Web
Analytics Made Easy - StatCounter
top of page

The Ethics of Technology:

A Geometric Analysis of Five Moral Principles

 

Martin Peterson

Texas A&M University

 

 

 

 

 

 

 

 

 

 

 

 

 

 

 

 

 

 

 

 

 

 

 

 

 

 

 

 

 

 

 

 

 

 

 

 

 

 

 

 

 

 

 

 

 

 

 

In this book I defend five moral principles I believe to be applicable to ethical issues triggered by new and existing technologies:

​

  1. The Cost-Benefit Principle (CBA)

  2. The Precautionary Principle (PP)

  3. The Sustainability Principle (ST)

  4. The Autonomy Principle (AUT)

  5. The Fairness Principle (FP)

 

All five principles have been extensively discussed in the literature; it is the method I develop for analyzing the principles that is the novel aspect of the book. My proposal is that moral principles can be construed as conceptual spaces (see Gärdenfors 2004 and 2014), i.e. as abstract regions in a multidimensional geometric space. The main advantage of this "geometric" method is that it enables ethicists to sharpen discussions of moral principles in ways that have previously been beyond the limits of the discipline. 

 

The point of departure is Aristotle’s formal principle of justice, holding that we should “treat like cases alike." (NE 1131a10-b15.)  Scholars sympathetic to casuistry have extended this principle to cases that are not fully similar. On their view, we should compare every choice situation we wish to analyze with some set of paradigm cases (prototypes), i.e. to cases we are familiar with and know how to analyze. If a case we wish to analyze is sufficiently similar to a paradigm case, then the moral verdict that applies to the paradigm case also applies to the test case. I agree with this, but unlike casuists, I believe there is room for principles in ethics.

 

The key idea is that the more similar a pair of moral choice situations are, the more reason do we have to treat the cases alike. If two cases x and y are fully similar in all morally relevant aspects, and if principle p is applicable to x, then p is applicable to y; and if some case x is more similar to the paradigm case y than to the paradigm case z, and p is applicable to y, then p is applicable to x as well.

THINGS TO DO |
1. Transcribe the part of the text on the ethics of technology starting at "In this book" and ending at "Precautionary Principle (PP)".
2. Go on with the text on the ethics of technology, picking up after its last sentence.

COLLECTED MATERIAL |

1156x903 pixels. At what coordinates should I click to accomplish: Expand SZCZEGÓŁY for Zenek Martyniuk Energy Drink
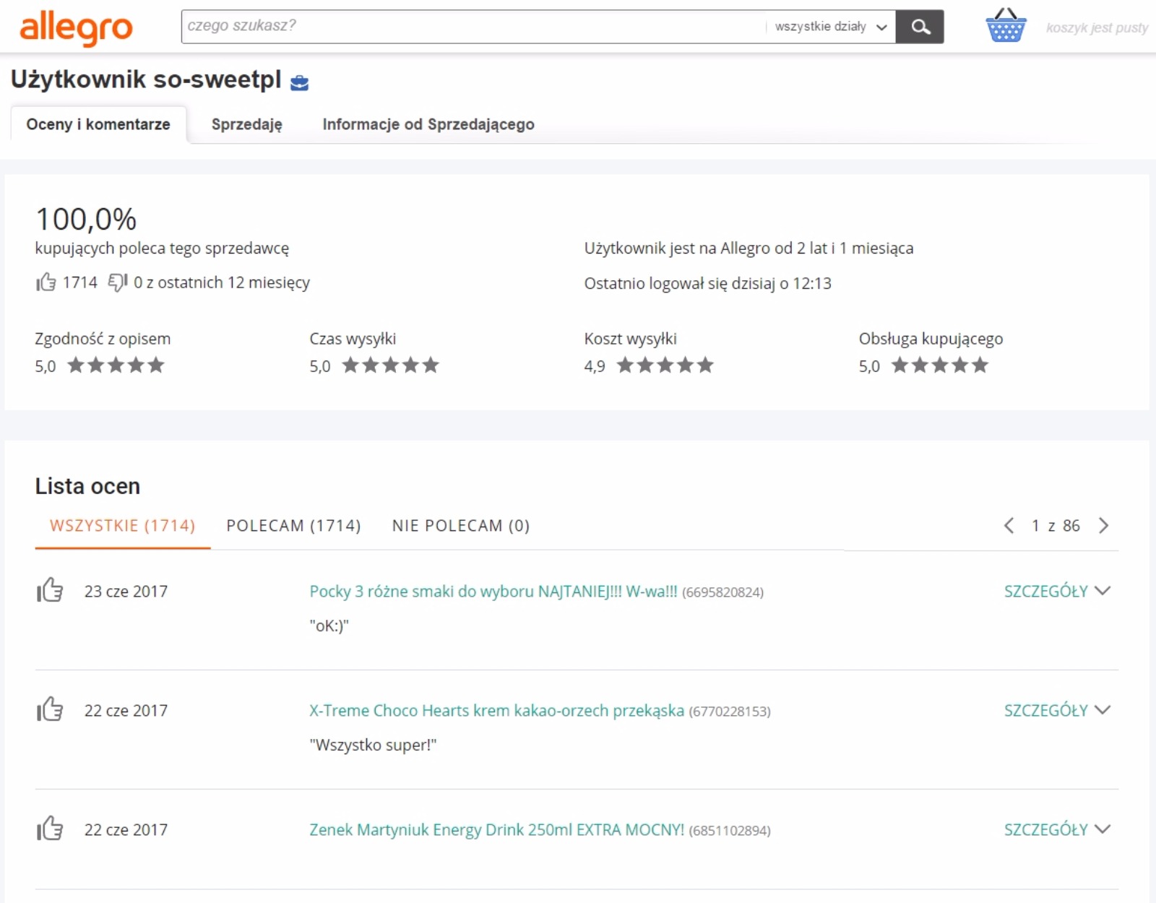coord(1056,829)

EXPECTED OUTPUTS |
1.
In this book I defend five moral principles I believe to be applicable to ethical issues triggered by new and existing technologies:

​

  1. The Cost-Benefit Principle (CBA)

  2. The Precautionary Principle (PP)

2.
 

The distances in the figure below reflect how similar the underlying moral choice situations are judged to be from a moral point of view. The closer two points are located in the figure, the more similar they are. The five test cases are analyzed by applying the moral principle that governs the most similar paradigm case. (In some cases >2 dimensions may be needed.)

​

For an example of something that could qualify as a paradigm case in the sense sketched above, consider the debate over climate change and the precautionary principle in the early 1990’s. At that time there was no scientific consensus about the causes and effects of climate change, but many scientists agreed that we could not completely rule out the possibility that catastrophic climate change was a genuine threat to our planet. By considering numerous applications of the precautionary principle to a range of different cases, including the original application to environmental issues in the North Sea in the 1970’s, we may conclude that climate change is a paradigm case to which the precautionary principle could be applied.

 

Once a paradigm case for each principle has been identified, those cases can be used for analyzing other, nonparadigmatic cases. If, for instance, some case is more similar to a paradigm case to which the precautionary principle is applicable than to any other paradigm case, then the precautionary principle ought to be applied to this case. As emphasized above, it is the degree of similarity to nearby paradigm cases that determine what it is right or wrong to do in each and every case.

 

To assess to what extent the geometric method I develop and defend is practically useful for analyzing real-world cases I have conducted three experimental studies. The three studies are based on data gathered from 240 academic philosophers in the U.S. and Europe, and more than 1100 engineering students at Texas A&M University. The results indicate that experts (philosophers) and laypeople (engineering students) do in fact apply geometrically construed moral principles in roughly, but not exactly, the manner advocates of the geometric method believe they ought to be applied.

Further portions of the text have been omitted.